◆ **MATERIALS PROVIDED**:
>>>
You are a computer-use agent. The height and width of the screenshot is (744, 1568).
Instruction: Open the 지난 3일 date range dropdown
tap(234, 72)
<<<
>>>
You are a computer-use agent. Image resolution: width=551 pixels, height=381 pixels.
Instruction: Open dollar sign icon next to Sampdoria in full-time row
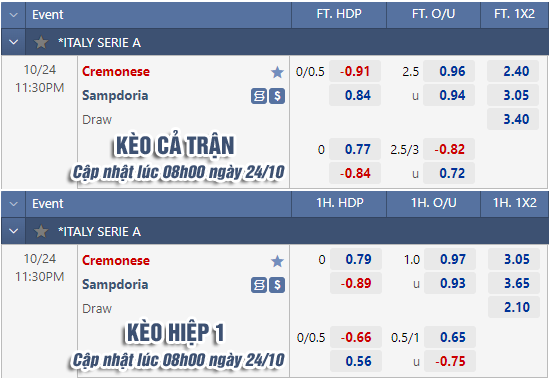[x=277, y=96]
<<<
>>>
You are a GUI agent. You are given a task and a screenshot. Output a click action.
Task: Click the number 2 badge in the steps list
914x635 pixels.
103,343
<<<
◆ **REQUIREMENTS**:
Locate every line in the items above that contains the word "Open", and copy each of those lines. Match the capitalization.

◆ **ANSWER TO THIS PROBLEM**:
Instruction: Open the 지난 3일 date range dropdown
Instruction: Open dollar sign icon next to Sampdoria in full-time row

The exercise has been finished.